An exhibition has opened at London Euston to honour Asquith Xavier, the first Black train guard at the station.
The exhibition tells the story of Asquith's fight for racial equality at Euston, which in 1966 ended a colour bar. It comes as Asquith's family campaign to ensure Asquith’s story is included in the British curriculum.
It follows a plaque dedicated to Asquith on the station's concourse and the unveiling of a plaque at Chatham, Kent, where he lived, on 24 September in a “proud moment” for his family.
Asquith moved to England from the Caribbean island of Dominica in 1956. He was part of the Windrush generation of West Indian people who moved to Britain after World War II.
The Windrush generation made an enormous contribution to rebuilding Britain and public services after the war, as well as enriching Britain’s social, economic, cultural and religious life.
Work at British Rail
Asquith’s first job for British Railways in 1956 was as a porter. He later became a rail guard at Marylebone station. However, the closure of the Marylebone main line meant guards would transfer to other stations in London.
Denied promotion because of the colour of his skin
Asquith later applied for a promotion at Euston, where guards were paid an extra £10 a week.
Asquith received a letter saying his application was rejected – despite being well qualified for the job – because of the colour of his skin.
At the time, Euston had a whites-only recruitment policy. This policy was agreed in the 1950s and enforced by the local unions and station management to ban anyone who wasn’t white from working in jobs that involved contact with the public.
Campaign for justice
Asquith fought this policy and campaigned for equality.
The Race Relations Act 1965, which banned racial discrimination in public in Britain, did not cover workplaces and so could not be used.
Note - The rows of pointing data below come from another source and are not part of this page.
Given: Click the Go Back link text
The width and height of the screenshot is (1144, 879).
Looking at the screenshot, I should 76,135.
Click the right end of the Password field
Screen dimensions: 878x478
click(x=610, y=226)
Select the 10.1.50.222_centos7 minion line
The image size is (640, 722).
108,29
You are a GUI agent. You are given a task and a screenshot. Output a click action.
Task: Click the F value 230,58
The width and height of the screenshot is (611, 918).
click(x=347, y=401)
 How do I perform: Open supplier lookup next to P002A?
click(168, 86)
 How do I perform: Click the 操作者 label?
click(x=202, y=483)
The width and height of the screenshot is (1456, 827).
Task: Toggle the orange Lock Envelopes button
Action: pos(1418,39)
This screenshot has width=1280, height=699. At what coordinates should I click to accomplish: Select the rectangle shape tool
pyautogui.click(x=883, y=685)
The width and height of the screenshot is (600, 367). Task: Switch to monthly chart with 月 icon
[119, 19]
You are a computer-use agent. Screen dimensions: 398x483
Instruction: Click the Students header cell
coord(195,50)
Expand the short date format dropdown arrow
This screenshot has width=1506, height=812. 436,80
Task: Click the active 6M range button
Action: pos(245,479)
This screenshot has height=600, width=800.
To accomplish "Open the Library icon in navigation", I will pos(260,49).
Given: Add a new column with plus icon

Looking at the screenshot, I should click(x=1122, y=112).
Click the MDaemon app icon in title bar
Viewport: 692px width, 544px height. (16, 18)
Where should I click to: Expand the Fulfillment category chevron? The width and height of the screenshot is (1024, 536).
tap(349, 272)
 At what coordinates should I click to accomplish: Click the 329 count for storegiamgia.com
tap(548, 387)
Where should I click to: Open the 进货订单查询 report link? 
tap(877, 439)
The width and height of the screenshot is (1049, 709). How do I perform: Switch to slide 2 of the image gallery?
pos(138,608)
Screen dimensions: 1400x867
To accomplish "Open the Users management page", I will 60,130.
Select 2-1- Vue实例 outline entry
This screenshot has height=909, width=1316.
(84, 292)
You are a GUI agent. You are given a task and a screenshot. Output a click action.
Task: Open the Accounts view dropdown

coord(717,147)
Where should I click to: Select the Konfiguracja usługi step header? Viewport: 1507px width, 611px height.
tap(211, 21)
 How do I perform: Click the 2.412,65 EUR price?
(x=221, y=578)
However, he received the backing of a union official who wrote to the head of the National Union of Railwaymen on his behalf and two MPs wrote to the Secretary of State for Transport, which was Barbara Castle at the time.
Asquith’s hard work and determination meant his story soon made its way to parliament and, on 15 July 1966, British Rail scrapped the policy.
He was then offered the job at Euston and had pay backdated to May that year when his application was originally rejected.
Death threats and hate mail
Throughout his campaign, Asquith received death threats and hate mail. After starting at Euston in August 1966, he also faced racist abuse and at times had a police guard.
Asquith sadly died in 1980, at the age of just 59, leaving behind seven children.
A plaque was unveiled on the main concourse at London Euston ahead of Black History Month in October 2016 – 50 years after the whites-only recruitment policy was scrapped. Another was unveiled at his local station of Chatham, Kent on 24 September 2020.
Carrying on his legacy
Asquith’s family continue to campaign to ensure Asquith’s story is included in the British curriculum.
Asquith’s daughter Maria, said: “My brothers, sisters and I see this exhibition as a great opportunity for our father’s fight for racial equality within the workplace to be recognised. He faced racial threats to his life, whilst attending court and work and had to have police protection during this time.
“Our father’s actions, we believe, initiated changes made to the Racial Equality Act of 1968, paving the way for other unsung heroes within the workplace and the UK.”
More to be done
Network Rail continues to promote diversity and inclusion through its Everyone Matters strategy. It ensuring we're a more open, diverse, and inclusive organisation that better reflects the diversity of the communities we serve.
We published our first ethnicity pay gap report this year as part of its project to improve the recruitment and promotion of people from Black Asian and Minority Ethnic (BAME) backgrounds.